Find the line containing "Task: Click mobile number 17801000900", then return it and every line after it through the end of the records, exactly. Leave out pictures.

■ **Records contained in a dataset**
########################################

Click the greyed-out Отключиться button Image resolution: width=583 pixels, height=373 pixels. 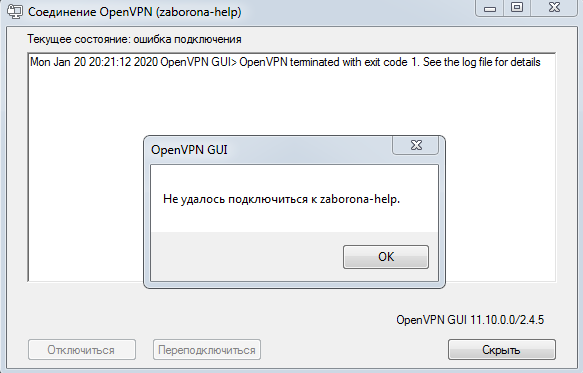click(82, 350)
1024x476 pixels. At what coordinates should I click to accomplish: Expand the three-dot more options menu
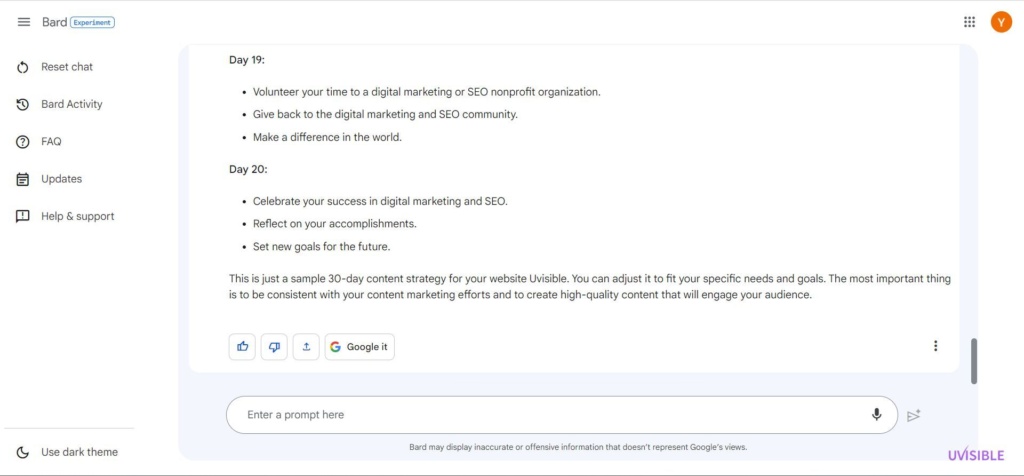click(x=935, y=346)
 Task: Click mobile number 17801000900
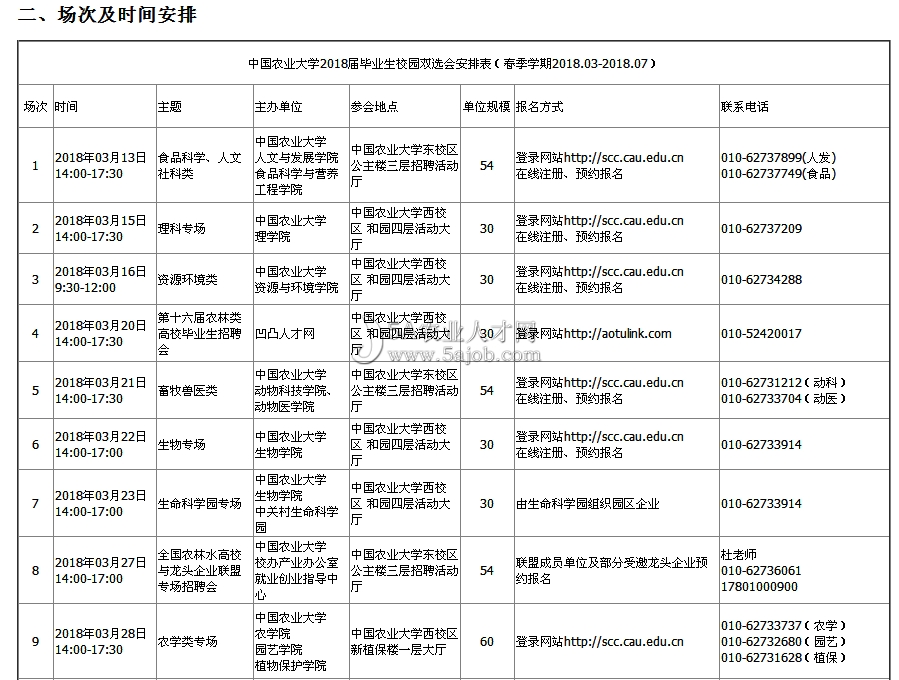tap(761, 586)
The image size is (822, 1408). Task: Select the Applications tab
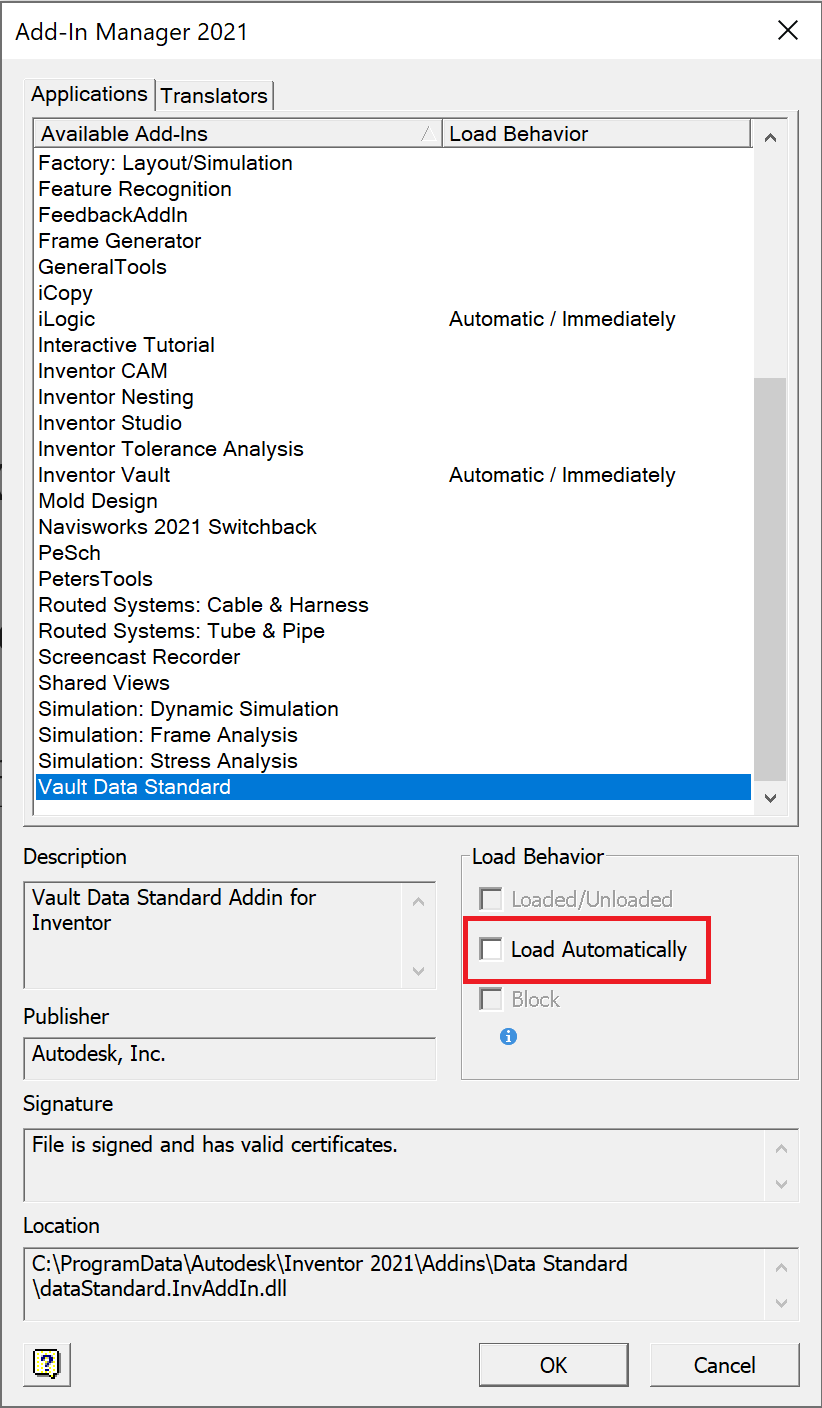[89, 94]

########################################

■ **Answer space**
 Task: Click mobile number 17801000900
tap(761, 586)
The image size is (822, 1408). Task: Select the Applications tab
[89, 94]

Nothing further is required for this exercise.